Thank you , Lee.

Some concerns about cost may drop away because I am not aiming at
automotive EVs - for now , maybe never.

Because I need to go for some grant funding, I have to be aimed at
manufacturers - job creation is what everything is about these days (I
don't disagree).  The automotive manufacturers will likely build their own
labs.  But, the LEV (and smaller) market is in need of some help.

I think electronic loads are a good idea, but I will have to roll my own
stuff for a while; that will be a good learning experience I am sure.

Just guessing, I suspect I can do a lot with 50A of current and load.
 6000W is pushing 10 HP.  Electronic loads that size would be costly.

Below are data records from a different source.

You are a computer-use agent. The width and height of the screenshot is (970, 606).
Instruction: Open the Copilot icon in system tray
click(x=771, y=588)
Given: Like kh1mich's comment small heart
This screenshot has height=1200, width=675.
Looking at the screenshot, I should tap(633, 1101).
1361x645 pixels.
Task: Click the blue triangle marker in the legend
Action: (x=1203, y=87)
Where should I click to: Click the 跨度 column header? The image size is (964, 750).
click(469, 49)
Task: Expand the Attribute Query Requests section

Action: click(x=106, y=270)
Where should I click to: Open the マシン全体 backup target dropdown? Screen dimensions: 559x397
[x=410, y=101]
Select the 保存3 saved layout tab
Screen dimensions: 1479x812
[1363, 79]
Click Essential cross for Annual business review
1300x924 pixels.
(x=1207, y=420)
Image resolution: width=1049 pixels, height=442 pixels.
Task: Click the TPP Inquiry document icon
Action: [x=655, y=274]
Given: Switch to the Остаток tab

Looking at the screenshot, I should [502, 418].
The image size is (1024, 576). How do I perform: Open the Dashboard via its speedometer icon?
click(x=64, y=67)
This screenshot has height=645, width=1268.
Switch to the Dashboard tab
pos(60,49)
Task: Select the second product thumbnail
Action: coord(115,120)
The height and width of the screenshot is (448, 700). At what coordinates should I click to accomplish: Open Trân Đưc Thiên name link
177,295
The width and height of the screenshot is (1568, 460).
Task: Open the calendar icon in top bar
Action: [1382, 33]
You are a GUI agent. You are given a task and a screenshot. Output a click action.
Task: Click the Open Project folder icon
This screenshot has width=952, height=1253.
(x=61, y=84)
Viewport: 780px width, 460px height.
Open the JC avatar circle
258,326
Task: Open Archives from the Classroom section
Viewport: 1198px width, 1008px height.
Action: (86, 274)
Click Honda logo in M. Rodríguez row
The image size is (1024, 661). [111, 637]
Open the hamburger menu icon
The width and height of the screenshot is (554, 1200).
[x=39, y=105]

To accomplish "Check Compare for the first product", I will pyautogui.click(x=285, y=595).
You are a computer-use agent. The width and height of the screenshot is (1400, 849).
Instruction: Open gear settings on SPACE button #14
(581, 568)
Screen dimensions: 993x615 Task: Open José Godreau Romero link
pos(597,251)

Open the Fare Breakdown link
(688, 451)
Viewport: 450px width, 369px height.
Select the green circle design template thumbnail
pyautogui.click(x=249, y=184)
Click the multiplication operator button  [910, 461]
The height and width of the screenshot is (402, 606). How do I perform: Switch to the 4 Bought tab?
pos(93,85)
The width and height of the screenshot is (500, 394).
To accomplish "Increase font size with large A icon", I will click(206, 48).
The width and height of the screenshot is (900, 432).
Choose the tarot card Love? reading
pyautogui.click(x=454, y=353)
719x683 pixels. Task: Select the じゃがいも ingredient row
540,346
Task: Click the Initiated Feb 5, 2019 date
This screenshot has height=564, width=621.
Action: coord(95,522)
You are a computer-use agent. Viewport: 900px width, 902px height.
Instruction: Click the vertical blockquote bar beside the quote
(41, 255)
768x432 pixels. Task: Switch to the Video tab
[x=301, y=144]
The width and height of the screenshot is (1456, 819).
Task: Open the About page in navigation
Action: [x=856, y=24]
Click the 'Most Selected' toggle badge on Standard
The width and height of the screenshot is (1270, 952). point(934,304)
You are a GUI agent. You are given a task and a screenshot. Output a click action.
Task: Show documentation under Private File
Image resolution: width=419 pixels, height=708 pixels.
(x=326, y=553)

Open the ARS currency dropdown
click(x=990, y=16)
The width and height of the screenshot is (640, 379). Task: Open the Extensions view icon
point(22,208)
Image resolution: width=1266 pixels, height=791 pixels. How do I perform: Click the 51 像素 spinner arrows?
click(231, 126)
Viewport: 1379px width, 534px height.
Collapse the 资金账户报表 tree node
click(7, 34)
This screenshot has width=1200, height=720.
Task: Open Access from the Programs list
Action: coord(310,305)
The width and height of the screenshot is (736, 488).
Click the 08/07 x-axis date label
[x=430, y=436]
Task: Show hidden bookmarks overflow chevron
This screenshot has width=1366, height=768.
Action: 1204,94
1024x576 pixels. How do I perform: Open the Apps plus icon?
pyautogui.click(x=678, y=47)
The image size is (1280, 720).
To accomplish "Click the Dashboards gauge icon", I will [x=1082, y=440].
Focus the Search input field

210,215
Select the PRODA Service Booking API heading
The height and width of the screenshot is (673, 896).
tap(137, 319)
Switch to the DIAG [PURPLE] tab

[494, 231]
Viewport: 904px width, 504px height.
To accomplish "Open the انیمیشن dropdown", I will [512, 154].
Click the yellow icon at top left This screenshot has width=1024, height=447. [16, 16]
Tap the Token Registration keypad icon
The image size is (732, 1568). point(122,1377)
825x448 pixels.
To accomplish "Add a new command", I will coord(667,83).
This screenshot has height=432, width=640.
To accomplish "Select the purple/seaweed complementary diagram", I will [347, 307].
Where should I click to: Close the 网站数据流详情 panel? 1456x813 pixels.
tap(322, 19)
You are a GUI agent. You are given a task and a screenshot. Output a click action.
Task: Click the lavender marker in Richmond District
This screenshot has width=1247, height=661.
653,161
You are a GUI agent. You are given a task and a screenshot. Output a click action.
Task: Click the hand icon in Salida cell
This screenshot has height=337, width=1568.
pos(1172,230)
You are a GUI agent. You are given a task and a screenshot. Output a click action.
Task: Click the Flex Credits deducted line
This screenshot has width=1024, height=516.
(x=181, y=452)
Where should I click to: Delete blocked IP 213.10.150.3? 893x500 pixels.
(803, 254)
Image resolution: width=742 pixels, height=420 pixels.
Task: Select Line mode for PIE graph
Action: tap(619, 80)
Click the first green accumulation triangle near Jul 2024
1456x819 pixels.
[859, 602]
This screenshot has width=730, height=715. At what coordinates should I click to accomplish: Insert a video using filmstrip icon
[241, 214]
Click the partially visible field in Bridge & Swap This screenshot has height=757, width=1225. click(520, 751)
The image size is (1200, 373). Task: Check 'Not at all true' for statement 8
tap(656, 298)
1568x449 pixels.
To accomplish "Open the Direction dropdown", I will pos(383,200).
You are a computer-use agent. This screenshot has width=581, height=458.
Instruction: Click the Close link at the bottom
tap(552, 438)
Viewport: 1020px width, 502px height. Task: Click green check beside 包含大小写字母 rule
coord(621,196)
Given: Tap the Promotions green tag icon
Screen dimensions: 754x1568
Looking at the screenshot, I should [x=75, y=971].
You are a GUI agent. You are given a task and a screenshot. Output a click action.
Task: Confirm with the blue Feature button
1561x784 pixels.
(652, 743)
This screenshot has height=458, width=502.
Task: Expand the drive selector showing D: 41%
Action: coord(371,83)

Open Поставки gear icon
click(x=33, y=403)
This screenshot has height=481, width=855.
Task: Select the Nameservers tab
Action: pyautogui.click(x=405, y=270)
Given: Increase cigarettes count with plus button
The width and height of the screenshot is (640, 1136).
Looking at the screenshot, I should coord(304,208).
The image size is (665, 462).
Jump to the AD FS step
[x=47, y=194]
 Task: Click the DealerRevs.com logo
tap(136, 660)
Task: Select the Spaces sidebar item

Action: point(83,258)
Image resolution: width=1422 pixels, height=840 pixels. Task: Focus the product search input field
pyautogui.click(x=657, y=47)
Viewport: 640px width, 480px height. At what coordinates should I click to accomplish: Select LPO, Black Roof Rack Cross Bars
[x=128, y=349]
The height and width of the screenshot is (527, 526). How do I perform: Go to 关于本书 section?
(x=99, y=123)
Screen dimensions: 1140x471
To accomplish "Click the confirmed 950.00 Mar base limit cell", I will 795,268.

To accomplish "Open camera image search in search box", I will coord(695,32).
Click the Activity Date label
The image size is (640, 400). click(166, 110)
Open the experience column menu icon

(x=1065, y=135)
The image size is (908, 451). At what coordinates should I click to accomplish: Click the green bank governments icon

I need to sort this out better though.  I am trying to put together a
survey to collect information about testing people need but can't do,
testing they would far out if the cost was right, and so on.  I need a
range of packs sizes in this space.  I know there is still some lead acid
being used, so I probably need to consider that, but the arc of the future
is probably Lithium batteries.

I am already set up to use National Instruments DAQ and Keithley DMM
instruments.  I already program extensively in LabVIEW, so we will stick
with that (also the university has a site license for it).  We get an
academic discount on hardware and NI has an extensive array of choices.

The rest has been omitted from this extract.